New created body smart pointer.

void setID ( int id ) #

Sets the unique ID for the body.

Arguments

  • int id - Unique ID.

int getID ( ) # const

Returns the unique ID of the body.

Return value

Unique ID.

Body::TYPE getType ( ) # const

Returns the type of the body.

Return value

One of the BODY_* pre-defined variables.

const char * getTypeName ( ) # const

Returns the name of the body type.

Return value

Type name.

const char * getTypeName ( int type ) #

Returns the name of a body type with a given ID.

Arguments

  • int type - Body type ID. One of the BODY_* values.

Return value

Body type name.

void setObject ( const Ptr<Object> & object, bool update ) #

Sets an object, which the body approximates.

Arguments

  • const Ptr<Object> & object - Object to approximate.
  • bool update - Update flag: 1 to update the object after assigning the body (by default), 0 not to update right after body assignment.

void setObject ( const Ptr<Object> & val ) #

Sets an object, which the body approximates.

Arguments

  • const Ptr<Object> & val - Object to approximate.

Ptr<Object> getObject ( ) # const

Returns the object, which is approximated with the body.

Return value

Approximated object.

void setEnabled ( bool enable ) #

Enables or disables physical interactions with the body.

Arguments

  • bool enable - 1 to enable physical interactions, 0 to disable them.

bool isEnabled ( ) # const

Returns a value indicating if physical interactions with the body are enabled.

Return value

1 if physical interactions with the body are enabled; otherwise, 0.

bool isEnabledSelf ( ) # const

Returns a value indicating if the body is enabled.

Return value

1 if the body is enabled; otherwise, 0.

void setFrozen ( bool frozen ) #

Freezes or unfreezes the body. When a body is frozen, it is not simulated (though its contacts are still calculated), until a collision with a frozen body occurs or some force is applied.

Arguments

  • bool frozen - 1 to freeze the object, 0 to unfreeze it.

bool isFrozen ( ) # const

Returns a value indicating if the body is frozen. When a body is frozen, it is not simulated (though its contacts are still calculated), until a collision with a frozen body occurs or some force is applied.

Return value

1 if the body is frozen; otherwise, 0.

void setImmovable ( bool immovable ) #

Sets a value indicating if the body is immovable (static).

Arguments

  • bool immovable - 1 if the body is immovable (static); otherwise, 0.

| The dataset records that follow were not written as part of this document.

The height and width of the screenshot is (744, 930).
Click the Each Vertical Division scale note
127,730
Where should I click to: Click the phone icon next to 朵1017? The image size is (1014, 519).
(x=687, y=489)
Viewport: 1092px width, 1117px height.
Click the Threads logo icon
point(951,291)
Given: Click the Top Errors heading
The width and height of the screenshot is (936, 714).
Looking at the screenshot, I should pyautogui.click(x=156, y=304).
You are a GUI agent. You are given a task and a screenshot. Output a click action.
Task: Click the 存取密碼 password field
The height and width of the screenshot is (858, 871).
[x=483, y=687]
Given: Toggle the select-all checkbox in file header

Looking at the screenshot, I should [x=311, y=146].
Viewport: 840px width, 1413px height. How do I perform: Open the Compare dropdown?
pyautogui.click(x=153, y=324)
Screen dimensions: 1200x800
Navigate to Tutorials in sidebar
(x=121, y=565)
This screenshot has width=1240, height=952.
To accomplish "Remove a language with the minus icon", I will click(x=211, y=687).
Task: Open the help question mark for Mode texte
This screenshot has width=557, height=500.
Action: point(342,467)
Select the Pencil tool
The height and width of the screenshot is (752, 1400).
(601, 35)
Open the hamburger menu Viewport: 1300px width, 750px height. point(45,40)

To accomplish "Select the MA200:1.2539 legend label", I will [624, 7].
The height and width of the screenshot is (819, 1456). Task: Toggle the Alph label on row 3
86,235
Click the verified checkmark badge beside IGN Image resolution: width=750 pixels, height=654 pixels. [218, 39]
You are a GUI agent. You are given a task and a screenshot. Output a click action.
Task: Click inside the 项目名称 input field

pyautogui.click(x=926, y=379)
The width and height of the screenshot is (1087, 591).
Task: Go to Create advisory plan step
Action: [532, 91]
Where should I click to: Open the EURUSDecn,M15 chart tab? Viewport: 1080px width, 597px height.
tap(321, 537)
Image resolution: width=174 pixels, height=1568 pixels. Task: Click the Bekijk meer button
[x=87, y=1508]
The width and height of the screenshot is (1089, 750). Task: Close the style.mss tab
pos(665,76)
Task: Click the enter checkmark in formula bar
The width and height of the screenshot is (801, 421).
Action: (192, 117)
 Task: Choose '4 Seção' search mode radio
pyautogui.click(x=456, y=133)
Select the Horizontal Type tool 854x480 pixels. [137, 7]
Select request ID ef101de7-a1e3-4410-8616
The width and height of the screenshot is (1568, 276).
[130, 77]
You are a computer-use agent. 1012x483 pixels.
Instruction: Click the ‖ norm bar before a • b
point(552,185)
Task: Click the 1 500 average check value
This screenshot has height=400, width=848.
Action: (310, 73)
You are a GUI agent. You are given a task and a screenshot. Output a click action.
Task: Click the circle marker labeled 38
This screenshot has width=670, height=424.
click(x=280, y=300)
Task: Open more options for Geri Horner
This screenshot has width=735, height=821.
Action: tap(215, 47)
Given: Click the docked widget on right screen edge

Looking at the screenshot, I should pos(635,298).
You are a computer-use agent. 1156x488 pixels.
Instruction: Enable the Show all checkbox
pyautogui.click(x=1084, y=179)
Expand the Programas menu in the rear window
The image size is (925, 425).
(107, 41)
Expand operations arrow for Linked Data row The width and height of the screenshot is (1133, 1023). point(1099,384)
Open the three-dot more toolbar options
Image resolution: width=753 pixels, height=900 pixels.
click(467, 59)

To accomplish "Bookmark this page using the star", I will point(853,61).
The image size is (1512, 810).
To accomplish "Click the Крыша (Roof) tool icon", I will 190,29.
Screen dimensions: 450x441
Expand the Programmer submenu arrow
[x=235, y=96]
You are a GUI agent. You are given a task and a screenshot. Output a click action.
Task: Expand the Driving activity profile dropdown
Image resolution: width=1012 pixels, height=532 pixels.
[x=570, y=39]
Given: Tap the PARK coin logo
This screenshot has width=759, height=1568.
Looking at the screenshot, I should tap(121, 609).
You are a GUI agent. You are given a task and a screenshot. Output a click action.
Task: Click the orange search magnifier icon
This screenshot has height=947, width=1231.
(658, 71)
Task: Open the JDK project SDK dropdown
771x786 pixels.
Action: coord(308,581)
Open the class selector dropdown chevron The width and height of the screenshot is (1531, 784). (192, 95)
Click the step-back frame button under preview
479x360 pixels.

bool isImmovable ( ) # const

Return a value indicating if the body is immovable (static).

Return value

1 if the body is immovable (static); otherwise, 0.

void setGravity ( bool gravity ) #

Sets a value indicating if gravity is affecting the body.

Arguments

  • bool gravity - 1 if the body is affected by gravity; otherwise, 0.

bool isGravity ( ) # const

Returns a value indicating if gravity is affecting the body.

Return value

1 if the body is affected by gravity; otherwise, 0.

void setName ( const char * name ) #

Sets the name of the body.

Arguments

  • const char * name - Name of the body.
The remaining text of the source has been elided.